I think that's because some solder moves up the strands by capillary action. It stiffens the wire but doesn't add any strength.

Reply to
asahartz

You do if you want to understand why a statement like "A properly crimped terminal is shaped round the conductor" is absolute rubbish.

Indeed. However, as I stated earlier, the environment I was working in was very similar to that fond in a car WRT vibration, termination strain and contamination.

Are you saying you have never seen a car loom which has in-line soldered or crimped connections done by the manufacturer?

If so, this suggests that you have not looked at the wiring of many cars...

Go browse the RS website. Search for MIL crimp. You will find that many Tyco pre-insulated, *multi-sized* Tyco crimp products do indeed meet a MIL specification.

Lots. Some good, some bad. Just like all work I look at done by the motor trade...

I've used exactly those terminals, with exactly that sized flex, perfectly satisfactorily on many, many occasions. It's a common cable size for industrial sensors, of which I've wired more than I like to remember.

If a terminal is fitted to the correct size wire, with the proper tooling, it can't pull out. It is cold welded to the terminal. That is the principle of crimp tooling.

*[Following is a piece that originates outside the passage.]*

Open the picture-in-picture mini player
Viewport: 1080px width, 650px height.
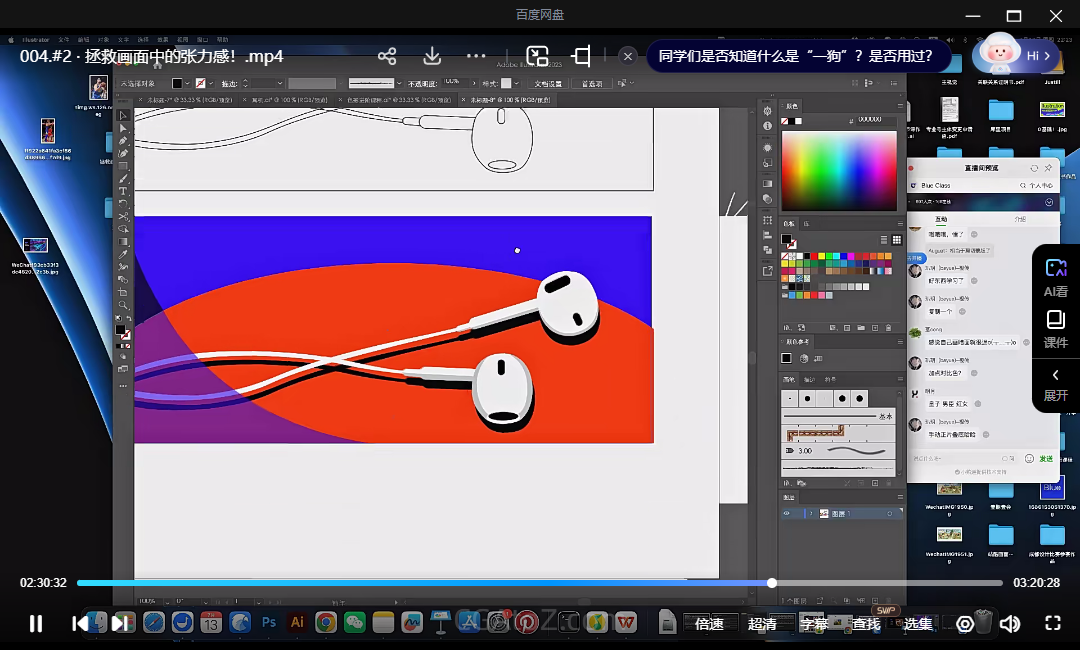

It may have happened to you. I've used them for something like 40 years, and it hasn't to me...

Chris

Reply to
Chris Whelan

If you take the mcb or the rcbo apart then there's normally a flex soldered to the arc arrester:-)

Reply to
Duncan Wood

As I've said before the only solder joints I've come across on car looms are where several wires are joined together then extended with one - like grouping earths. Any one to one cable joint always uses a crimped connector.;

Reply to
Dave Plowman (News)

Hmm. I suspect what's really happening is that the curvature is greatest just beside the soldered joint, so the bending strain is greatest there. If you stick a bar of copper in a vice and move the free end to and fro it will almost certainly break just beside the vice, for exactly the same reason.

Ian

Reply to
Ian

Why not? If there isn't much in it, performance-wise, ease of construction may well be the deciding factor.

Ian

Reply to
Ian

But if you do the same test with a crimped connector you'll likely give up before it breaks - the difference is so great. This refers to the standard car type crimped connector where the core and insulation crimp are close together - ie all. If the insulation crimp were a inch or so away from the soldered joint it probably would be ok - but they're not.

Reply to
Dave Plowman (News)

But there is a lot in it - most inside a computer don't have terribly effective strain reliefs as they're not much needed. But would be with soldered joints.

Reply to
Dave Plowman (News)

No only that, you can change the laws of chemistry and physics according to how closely and how often that _you_ personally have looked at them. Now that's impressive!